LLC vs Personal Name
10 Replies
Tom Bud
Property Manager from Brooklyn, New York
posted about 4 years ago
Hey all,
I wanted to get everybodys opinion on my situation. I want to take the hardest step in the real estate investor world; BUY MY FIRST PROPERTY.
I wanted to ask is there any benefits of completing a flip under an LLC vs my personal name in terms of tax? I don't want to spend 50% of my profit in capital gains tax, although I don't think there are any ways around it without a 1031 exchange. I want to take my profit and pay for my whole college tuition.
Thanks,
Tom B.
Tom Bud
Property Manager from Brooklyn, New York
replied about 4 years ago
F/Y/I
This would be done all in NYC
Jeremy Tillotson
Investor from Fort Wayne, Indiana
replied about 4 years ago
@Tom Bud an LLC provides asset protection not tax help. I wouldnt do a flip without one, for alot of reasons. You could also do this in a Self Directed IRA No taxes then, make sure not to self deal. It also unlikely you will pay half in taxes, you also get to write off expenses such as mileage and home office, ect, if done outside an IRA. No accounting advice not an accountant.
Timil Jones
Real Estate Investor from Duluth, Georgia
replied about 4 years ago
Great answer Jeremy.
Steve Perkins
Investor from Denver, Colorado
replied about 4 years ago
As @Jeremy Tillotson says, the LLC is not likely going to give you any kind of tax break. I'm not a corporate entities lawyer or an accountant, but my understanding is that taxes for LLCs are pass-through (i.e., profits and losses "pass through" and are reported on the owners' 1040).
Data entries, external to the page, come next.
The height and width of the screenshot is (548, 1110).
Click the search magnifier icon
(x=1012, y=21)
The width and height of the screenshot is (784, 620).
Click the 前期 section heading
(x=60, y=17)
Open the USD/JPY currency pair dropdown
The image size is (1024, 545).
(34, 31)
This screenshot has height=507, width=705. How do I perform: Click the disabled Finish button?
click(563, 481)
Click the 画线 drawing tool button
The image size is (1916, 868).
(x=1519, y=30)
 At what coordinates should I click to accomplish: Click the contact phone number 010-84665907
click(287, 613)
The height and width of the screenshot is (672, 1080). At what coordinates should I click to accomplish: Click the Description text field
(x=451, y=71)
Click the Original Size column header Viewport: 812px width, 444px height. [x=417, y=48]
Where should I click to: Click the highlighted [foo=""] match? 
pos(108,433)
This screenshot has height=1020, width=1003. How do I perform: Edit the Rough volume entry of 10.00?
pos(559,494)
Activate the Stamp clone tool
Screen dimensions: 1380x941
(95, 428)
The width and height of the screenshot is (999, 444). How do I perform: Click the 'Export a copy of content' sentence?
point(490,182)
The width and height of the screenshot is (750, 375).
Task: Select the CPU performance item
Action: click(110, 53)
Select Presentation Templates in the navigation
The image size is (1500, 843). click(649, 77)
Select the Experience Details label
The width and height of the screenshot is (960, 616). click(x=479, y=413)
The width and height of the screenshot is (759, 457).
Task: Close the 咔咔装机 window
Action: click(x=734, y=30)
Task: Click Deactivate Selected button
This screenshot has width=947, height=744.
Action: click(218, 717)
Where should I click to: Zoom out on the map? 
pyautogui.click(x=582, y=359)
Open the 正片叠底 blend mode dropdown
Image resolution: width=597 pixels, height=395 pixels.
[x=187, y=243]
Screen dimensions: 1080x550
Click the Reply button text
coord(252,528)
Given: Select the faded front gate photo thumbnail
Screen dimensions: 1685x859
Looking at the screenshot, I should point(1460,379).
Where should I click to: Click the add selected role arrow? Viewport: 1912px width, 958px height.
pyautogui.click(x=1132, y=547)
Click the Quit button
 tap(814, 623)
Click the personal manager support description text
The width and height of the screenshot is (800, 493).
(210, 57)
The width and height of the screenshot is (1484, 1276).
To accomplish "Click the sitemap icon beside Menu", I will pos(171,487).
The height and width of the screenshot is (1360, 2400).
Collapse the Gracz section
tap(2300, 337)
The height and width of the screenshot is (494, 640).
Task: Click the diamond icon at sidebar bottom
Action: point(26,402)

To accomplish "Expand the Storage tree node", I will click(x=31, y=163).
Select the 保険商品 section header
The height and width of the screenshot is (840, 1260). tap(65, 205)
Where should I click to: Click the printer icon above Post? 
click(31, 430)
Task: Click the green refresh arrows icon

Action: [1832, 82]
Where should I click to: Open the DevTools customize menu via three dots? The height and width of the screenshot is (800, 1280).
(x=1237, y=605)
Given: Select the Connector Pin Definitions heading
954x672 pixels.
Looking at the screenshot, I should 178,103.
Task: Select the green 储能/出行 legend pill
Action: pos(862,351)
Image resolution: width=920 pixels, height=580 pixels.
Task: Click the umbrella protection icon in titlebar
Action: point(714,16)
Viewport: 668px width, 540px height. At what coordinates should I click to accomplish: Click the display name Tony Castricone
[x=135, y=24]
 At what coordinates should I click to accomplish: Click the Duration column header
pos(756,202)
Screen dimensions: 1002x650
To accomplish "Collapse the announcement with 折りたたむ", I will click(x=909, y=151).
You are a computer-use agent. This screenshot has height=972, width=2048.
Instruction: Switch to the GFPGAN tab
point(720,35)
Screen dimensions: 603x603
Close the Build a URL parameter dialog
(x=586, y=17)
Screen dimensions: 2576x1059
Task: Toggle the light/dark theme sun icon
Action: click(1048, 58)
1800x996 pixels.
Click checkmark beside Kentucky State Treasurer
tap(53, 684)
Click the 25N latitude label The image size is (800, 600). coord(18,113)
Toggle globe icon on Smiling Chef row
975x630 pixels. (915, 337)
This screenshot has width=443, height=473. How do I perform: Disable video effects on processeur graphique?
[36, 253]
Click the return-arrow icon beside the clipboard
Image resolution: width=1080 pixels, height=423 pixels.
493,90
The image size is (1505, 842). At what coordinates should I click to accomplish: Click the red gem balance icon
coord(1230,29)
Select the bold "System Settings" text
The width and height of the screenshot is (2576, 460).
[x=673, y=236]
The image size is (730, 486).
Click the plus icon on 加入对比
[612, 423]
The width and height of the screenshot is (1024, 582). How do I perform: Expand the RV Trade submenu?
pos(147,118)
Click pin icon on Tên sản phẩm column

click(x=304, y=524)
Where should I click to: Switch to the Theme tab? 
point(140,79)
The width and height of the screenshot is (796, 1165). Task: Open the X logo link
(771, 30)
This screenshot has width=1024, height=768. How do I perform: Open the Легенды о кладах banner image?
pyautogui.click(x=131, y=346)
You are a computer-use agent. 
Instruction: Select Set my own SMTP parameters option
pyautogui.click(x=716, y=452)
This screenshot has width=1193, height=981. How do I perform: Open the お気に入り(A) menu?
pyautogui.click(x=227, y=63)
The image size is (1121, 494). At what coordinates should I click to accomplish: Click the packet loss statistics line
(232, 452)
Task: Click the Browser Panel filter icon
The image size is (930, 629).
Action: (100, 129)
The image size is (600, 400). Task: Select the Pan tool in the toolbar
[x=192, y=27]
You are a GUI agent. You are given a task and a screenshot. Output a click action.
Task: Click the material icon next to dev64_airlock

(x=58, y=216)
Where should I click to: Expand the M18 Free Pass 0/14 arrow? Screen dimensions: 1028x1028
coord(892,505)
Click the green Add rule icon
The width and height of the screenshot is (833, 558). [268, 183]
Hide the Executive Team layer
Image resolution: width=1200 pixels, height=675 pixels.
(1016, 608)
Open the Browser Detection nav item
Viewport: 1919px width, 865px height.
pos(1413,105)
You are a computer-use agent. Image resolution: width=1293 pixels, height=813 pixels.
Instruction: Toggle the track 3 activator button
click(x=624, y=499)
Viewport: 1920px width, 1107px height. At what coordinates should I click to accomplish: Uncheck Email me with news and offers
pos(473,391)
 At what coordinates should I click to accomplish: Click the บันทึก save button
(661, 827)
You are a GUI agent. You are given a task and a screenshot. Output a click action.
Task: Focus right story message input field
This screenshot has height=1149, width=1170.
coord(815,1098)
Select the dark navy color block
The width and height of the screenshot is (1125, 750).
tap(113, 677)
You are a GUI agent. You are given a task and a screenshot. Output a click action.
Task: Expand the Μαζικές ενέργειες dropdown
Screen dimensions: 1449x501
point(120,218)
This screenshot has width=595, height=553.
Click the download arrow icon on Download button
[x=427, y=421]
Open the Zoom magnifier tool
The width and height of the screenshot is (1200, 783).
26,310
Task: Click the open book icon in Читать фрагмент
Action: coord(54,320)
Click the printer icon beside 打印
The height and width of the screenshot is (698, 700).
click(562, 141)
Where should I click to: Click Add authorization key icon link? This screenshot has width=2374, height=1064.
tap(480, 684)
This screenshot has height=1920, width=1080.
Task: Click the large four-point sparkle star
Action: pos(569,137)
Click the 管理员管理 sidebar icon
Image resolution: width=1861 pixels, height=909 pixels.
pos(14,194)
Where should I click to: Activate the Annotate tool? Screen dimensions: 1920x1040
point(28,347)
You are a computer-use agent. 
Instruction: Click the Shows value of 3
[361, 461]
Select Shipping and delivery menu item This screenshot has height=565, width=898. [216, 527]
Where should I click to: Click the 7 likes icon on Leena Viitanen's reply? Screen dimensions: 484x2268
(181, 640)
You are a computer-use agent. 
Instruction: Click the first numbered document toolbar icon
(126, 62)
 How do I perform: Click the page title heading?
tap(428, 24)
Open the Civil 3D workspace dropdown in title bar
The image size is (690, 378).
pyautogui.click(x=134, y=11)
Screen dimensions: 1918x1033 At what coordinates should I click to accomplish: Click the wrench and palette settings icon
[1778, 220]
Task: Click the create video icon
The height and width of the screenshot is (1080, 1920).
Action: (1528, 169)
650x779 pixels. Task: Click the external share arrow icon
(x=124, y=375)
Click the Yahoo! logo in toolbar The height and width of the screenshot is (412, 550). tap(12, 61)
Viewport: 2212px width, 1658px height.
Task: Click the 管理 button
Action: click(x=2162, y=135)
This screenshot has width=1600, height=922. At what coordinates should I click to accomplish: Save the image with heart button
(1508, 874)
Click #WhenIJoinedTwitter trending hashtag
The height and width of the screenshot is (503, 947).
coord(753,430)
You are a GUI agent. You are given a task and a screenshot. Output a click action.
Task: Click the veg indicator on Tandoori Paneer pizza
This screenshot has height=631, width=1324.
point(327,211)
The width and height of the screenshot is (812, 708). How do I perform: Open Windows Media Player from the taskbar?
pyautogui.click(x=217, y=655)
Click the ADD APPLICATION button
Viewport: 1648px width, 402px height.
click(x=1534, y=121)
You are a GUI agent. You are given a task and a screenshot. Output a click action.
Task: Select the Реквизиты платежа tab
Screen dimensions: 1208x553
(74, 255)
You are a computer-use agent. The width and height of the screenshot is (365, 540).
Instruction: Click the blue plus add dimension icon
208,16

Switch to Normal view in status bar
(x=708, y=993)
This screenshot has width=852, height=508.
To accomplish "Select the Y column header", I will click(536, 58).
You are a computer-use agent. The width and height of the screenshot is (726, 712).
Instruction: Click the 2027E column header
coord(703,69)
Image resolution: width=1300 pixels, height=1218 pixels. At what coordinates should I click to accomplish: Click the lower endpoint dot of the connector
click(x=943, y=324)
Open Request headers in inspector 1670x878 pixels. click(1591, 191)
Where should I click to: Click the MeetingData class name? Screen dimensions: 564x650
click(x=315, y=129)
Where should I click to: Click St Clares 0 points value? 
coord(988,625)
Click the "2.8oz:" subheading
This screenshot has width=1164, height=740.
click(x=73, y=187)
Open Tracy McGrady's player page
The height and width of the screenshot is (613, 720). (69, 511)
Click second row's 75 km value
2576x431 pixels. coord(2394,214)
The LLC exists to insulate you from liability in the event there is a claim against you or your business arising from the property. Short answer is that theoretically, your personal assets are separate from the LLC's assets and cannot be used to satisfy a judgment against the company. In other words, you only risk the company's assets. I say "theoretical" because there ARE things you can do (without knowing you're doing them) that will legally allow the court to disregard your corporate status and go after personal assets. So, if you're going the orporate entity route, DO talk to lawyers and accountants to make sure you set up a process that avoids these pitfalls.
Good luck!
Bill Exeter
1031 Exchange Qualified Intermediary from San Diego, CA
replied about 4 years ago
Properties that you acquire for rehab/flipping do not technically qualify for 1031 Exchange treatment. Properties must be held for rental or investment purposes in order to qualify; properties that are bought for rehab/flipping are technically held for sale, which is the reason they do not qualify.
Tom Bud
Property Manager from Brooklyn, New York
replied about 4 years ago
Thanks for the input everyone!
Erin Elam
from Little Elm, TX
replied about 4 years ago
Originally posted by @Bill Exeter :
Properties that you acquire for rehab/flipping do not technically qualify for 1031 Exchange treatment. Properties must be held for rental or investment purposes in order to qualify; properties that are bought for rehab/flipping are technically held for sale, which is the reason they do not qualify.
Hi Bill,
To the point of taxes, is one able to claim business expenses without a TIN? I've read that starting out, it's better to not spend all the time and expense of starting a company but you can still file a schedule C. Do you need a TIN to file a schedule C?
Thanks,
Erin
Bill Exeter
1031 Exchange Qualified Intermediary from San Diego, CA
replied about 4 years ago
Hi Erin,
No, you do not need to form a company, and you do not need a separate Taxpayer ID Number. You can conduct business under your individual name, use your social security number when a Taxpayer ID Number is needed, and report everything on Schedule C and/or Schedule E, as applicable.
Gideon Sylvan
from Seattle, Washington
replied about 4 years ago
I'm no CPA, but I have been advised to transition my flips out of an LLC and into a S-Corp so excess profits can be paid in dividends. If you're not doing a lot of volume, this wouldn't make sense, especially when considering the time and money costs of creating and maintaining a legitimate company (including an LLC). I also have a very unscientific opinion that some distressed sellers (and a lot of banks) prefer accepting comparable offers from individuals. If you change your mind and hold the property as a rental, you could always quit claim it into an entity when you're ready.
Roman Pak
Investor from Arlington Heights, Illinois
replied about 4 years ago
I don't know how it is in NY, but in IL you cannot purchase a property under an LLC. you can purchase in your own name and then deed the property to an LLC if you so choose, but the extra cost and time associated with this process doesn't make it worth while doing on flips.
I was told by @Brie Schmidt that some commercial lenders would allow you to buy a property under an LLC, but they typically don't lend on properties less than $500K. If I'm remembering this correctly.